Location
- 4820 Louisiana Highway 1 Mathews, Lafourche, Louisiana 70375 United States 29°41′02″N 90°33′02″W﻿ / ﻿29.683825°N 90.550470°W

Information
- School type: Public high school
- Established: 1965
- School district: Lafourche Parish Public Schools
- Principal: Zack Hill
- Teaching staff: 67.40 (FTE)
- Grades: 9 through 12
- Enrollment: 1,329 (2023–2024)
- Student to teacher ratio: 19.72
- Colors: Green and gold
- Fight song: "Fight On"
- Mascot: Trojan
- Nickname: Trojans
- Rival: Hahnville Tigers South Lafourche Tarpons Thibodaux Tigers
- Yearbook: ILIAD
- Website: clhs.mylpsd.com

= Central Lafourche High School =

Central Lafourche High School (CLHS) is a public high school serving students in grades 9 through 12 in Mathews, unincorporated Lafourche Parish, Louisiana, United States, about 45 mi southwest of New Orleans.
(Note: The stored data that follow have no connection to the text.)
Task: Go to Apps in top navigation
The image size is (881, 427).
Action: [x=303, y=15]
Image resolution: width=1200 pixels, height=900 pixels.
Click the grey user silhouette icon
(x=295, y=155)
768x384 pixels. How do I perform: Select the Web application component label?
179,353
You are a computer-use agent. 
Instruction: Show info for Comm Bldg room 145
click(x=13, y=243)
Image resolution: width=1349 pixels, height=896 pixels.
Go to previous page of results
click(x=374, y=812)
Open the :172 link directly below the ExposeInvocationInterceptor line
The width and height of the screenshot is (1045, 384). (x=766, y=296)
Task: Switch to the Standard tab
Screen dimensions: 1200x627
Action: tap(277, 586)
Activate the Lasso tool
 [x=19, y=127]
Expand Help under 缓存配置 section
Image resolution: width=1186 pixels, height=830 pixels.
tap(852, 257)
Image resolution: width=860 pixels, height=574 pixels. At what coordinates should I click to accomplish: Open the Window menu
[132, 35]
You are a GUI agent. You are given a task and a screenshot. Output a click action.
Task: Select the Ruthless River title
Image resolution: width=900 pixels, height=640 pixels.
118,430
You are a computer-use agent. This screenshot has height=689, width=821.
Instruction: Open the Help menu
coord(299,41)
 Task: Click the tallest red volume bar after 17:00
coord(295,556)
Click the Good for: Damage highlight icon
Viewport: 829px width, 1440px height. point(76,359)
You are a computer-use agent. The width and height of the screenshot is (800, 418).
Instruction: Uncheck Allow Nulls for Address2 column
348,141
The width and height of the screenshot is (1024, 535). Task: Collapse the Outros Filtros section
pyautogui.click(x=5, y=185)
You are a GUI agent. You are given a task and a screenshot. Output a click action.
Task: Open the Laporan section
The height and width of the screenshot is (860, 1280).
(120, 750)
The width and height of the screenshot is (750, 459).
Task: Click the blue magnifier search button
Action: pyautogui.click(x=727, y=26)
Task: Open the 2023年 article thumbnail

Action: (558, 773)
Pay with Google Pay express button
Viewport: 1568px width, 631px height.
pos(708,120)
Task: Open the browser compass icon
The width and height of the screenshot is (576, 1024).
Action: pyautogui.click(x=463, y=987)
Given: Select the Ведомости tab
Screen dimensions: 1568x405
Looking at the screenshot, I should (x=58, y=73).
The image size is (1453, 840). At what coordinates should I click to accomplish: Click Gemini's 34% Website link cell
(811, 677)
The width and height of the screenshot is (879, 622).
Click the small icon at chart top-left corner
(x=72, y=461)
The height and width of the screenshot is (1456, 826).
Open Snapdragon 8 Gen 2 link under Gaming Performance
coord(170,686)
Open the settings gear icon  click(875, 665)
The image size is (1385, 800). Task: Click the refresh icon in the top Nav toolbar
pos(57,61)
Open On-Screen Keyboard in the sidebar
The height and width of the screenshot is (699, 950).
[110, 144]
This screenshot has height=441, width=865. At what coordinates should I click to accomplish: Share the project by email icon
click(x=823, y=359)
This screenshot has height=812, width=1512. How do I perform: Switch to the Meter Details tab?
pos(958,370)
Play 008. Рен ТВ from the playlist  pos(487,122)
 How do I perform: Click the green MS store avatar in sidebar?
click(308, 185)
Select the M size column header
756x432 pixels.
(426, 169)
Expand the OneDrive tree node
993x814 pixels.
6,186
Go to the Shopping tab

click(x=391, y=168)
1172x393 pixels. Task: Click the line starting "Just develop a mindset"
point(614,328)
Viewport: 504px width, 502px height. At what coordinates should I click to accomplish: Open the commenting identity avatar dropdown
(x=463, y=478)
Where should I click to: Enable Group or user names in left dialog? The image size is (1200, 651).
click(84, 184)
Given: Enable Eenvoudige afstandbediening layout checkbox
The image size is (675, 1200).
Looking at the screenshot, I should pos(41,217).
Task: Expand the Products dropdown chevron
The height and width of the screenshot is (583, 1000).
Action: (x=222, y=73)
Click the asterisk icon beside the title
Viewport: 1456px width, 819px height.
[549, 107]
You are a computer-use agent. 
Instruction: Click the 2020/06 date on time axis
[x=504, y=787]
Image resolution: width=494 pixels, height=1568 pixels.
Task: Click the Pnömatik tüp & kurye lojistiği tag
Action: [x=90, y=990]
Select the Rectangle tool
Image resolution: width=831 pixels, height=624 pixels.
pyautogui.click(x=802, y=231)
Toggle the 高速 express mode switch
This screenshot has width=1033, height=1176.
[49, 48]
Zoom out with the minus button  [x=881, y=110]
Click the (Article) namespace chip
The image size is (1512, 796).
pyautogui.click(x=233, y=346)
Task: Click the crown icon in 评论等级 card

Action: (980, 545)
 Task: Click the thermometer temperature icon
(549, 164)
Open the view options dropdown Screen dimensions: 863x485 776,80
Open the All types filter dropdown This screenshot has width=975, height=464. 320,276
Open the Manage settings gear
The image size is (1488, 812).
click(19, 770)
The school, which has a Raceland postal address, is one of three high schools in the Lafourche Parish Public Schools district.

It serves the communities of: Mathews, Raceland, Lockport, Lockport Heights, and Gheens as well as the Lafourche Parish section of Des Allemands.

==History==
The school is a consolidation of the former Raceland High School and Lockport High School. It was established by the Lafourche Parish School Board in 1965 as a three-year, co-educational senior high school. It was built at a cost of almost $4,000,000. The school became a reality with the 1966-1967 school session. Until the building was completed, the school was housed in temporary facilities on the campus of the former Lockport High School. The ninth grade and Pre G.E.D./Skills Option Programs were added to the Central Lafourche Curriculum in the 2001-2002 school year.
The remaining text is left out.